A 2011 study by the Marine and Atmospheric Research Department at Australia’s national Commonwealth Scientific and Industrial Research Organisation (CSIRO) found that an expected increase in light wind speeds across Australia, due to climate change, could cause wind energy production to vary by several hundred megawatts over the next few years. Delivering this amount of variable power would have serious impacts on the country’s transmission and distribution system.
To address this, a research team from Queensland University of Technology (QUT) in Brisbane is developing a storage and demand management system that would enable power from variable sources, such as wind farms and solar energy systems, to be stored during periods of low demand, and deployed later during periods of high demand. According to Power Engineering Department Chair Professor Gerard Ledwich, an expert in renewable energy, power electronics and inter-state electricity links, the system will help reduce the amount of fossil fuel generation capacity necessary to keep online for backup power supply.
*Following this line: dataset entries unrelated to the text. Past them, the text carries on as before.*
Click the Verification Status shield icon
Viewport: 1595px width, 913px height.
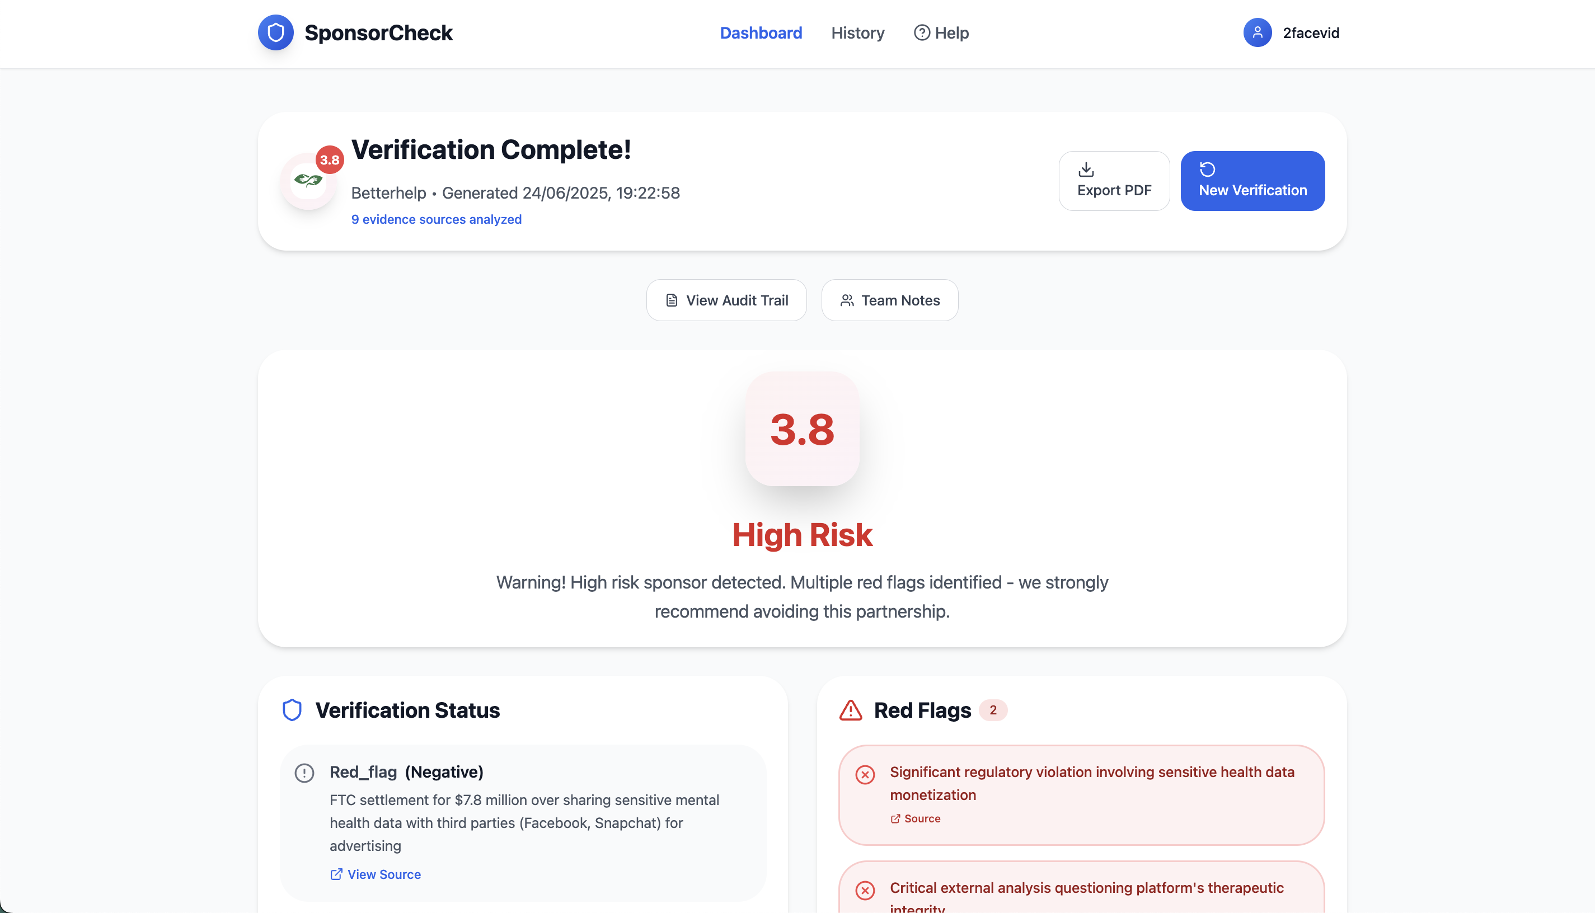point(292,710)
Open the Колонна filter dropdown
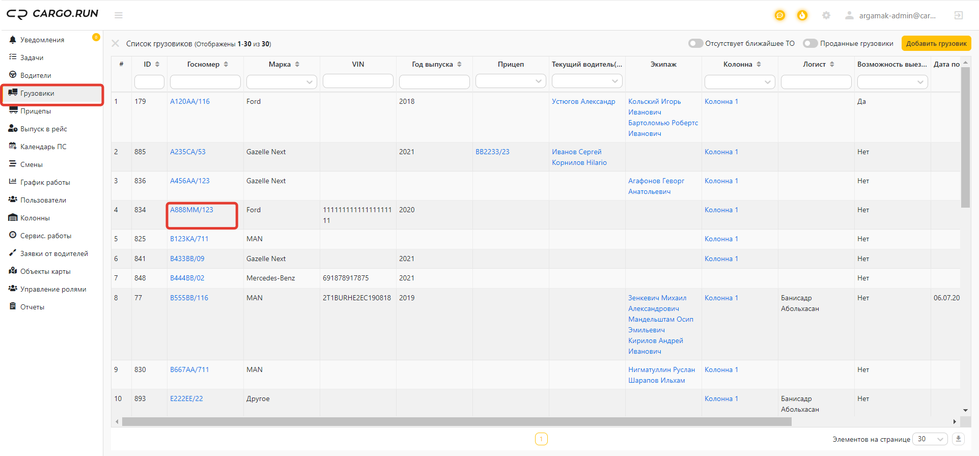The image size is (979, 456). click(x=740, y=81)
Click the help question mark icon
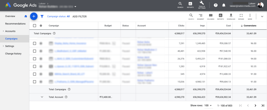 216,5
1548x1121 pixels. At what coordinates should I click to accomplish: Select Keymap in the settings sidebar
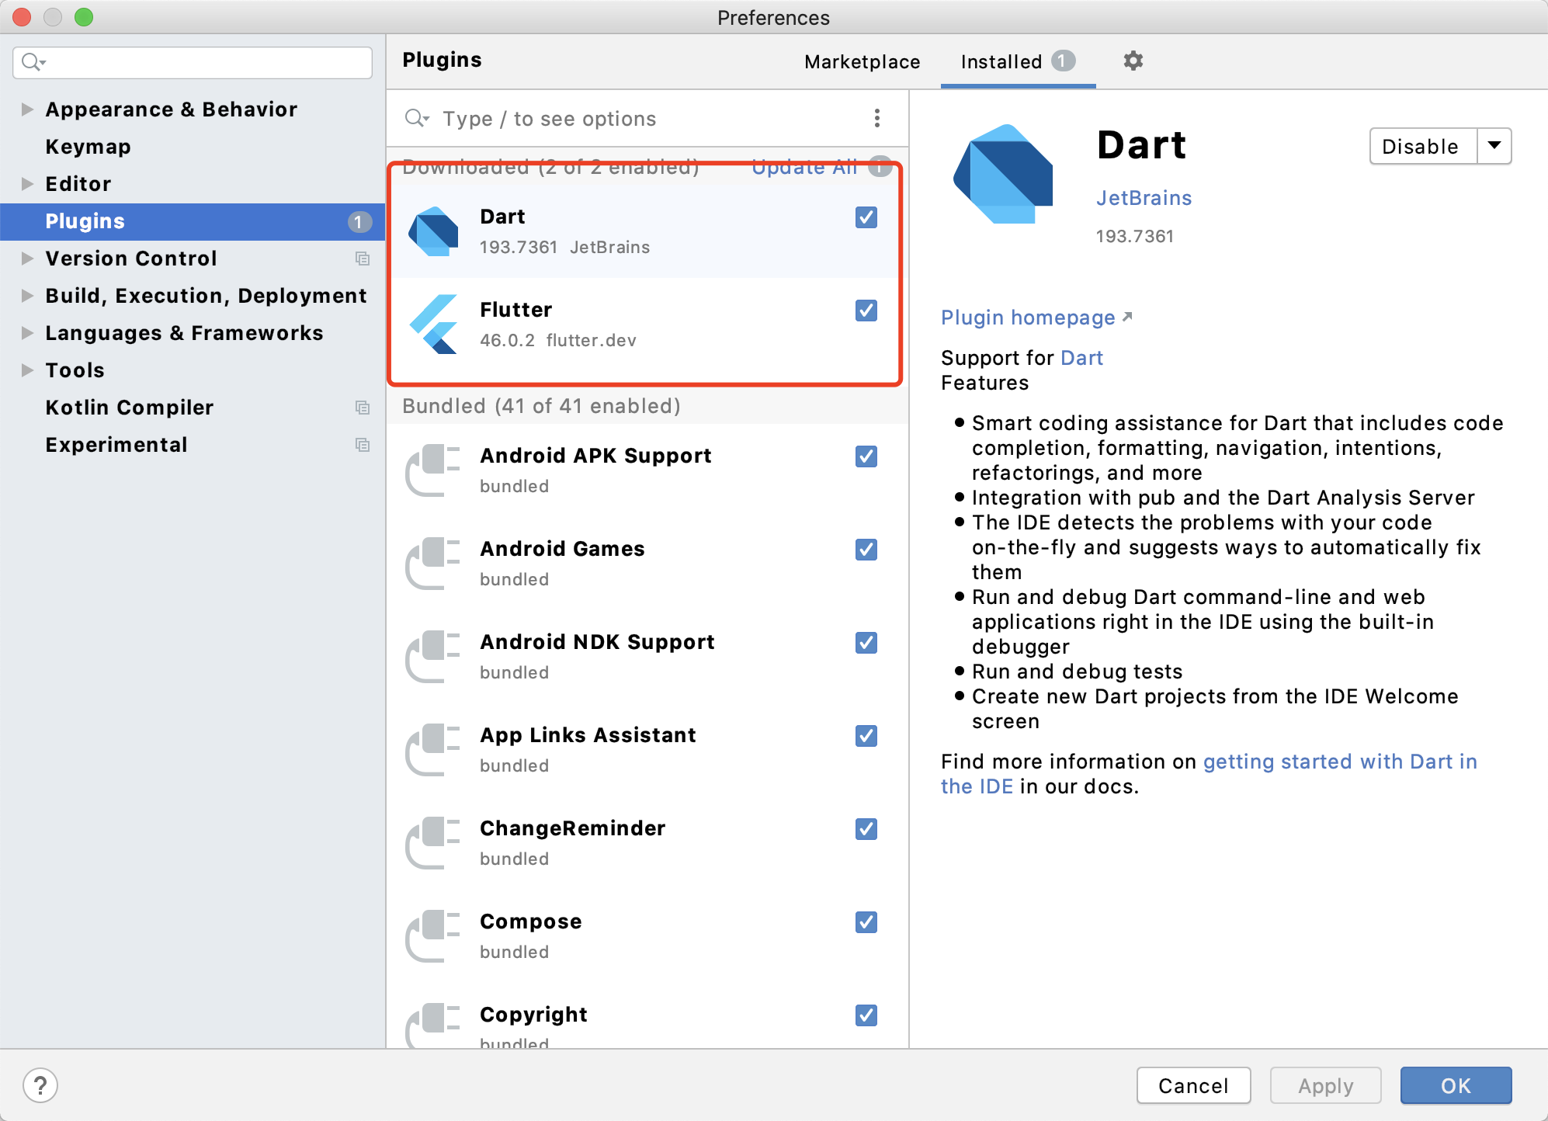coord(88,147)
According to Ledwich, about 30 percent of Australia’s distribution system is needed only about 2 percent of the time. Over the past several years, this fact has caused electricity rates to rise, as more transmission lines are needed to deliver power from remote wind farms to population centers. With new power lines costing more than $1 million per kilometer to build, it is more economical to save and store electricity locally.
“The answer lies in creating local responses to overloads, as well as balancing renewables thus providing a more robust network,” Ledwich said. “If we can better store locally the vast amounts of renewable energy Australia is capable of producing, we’ll be able to develop a stronger electricity network and significantly reduce our greenhouse gas emissions.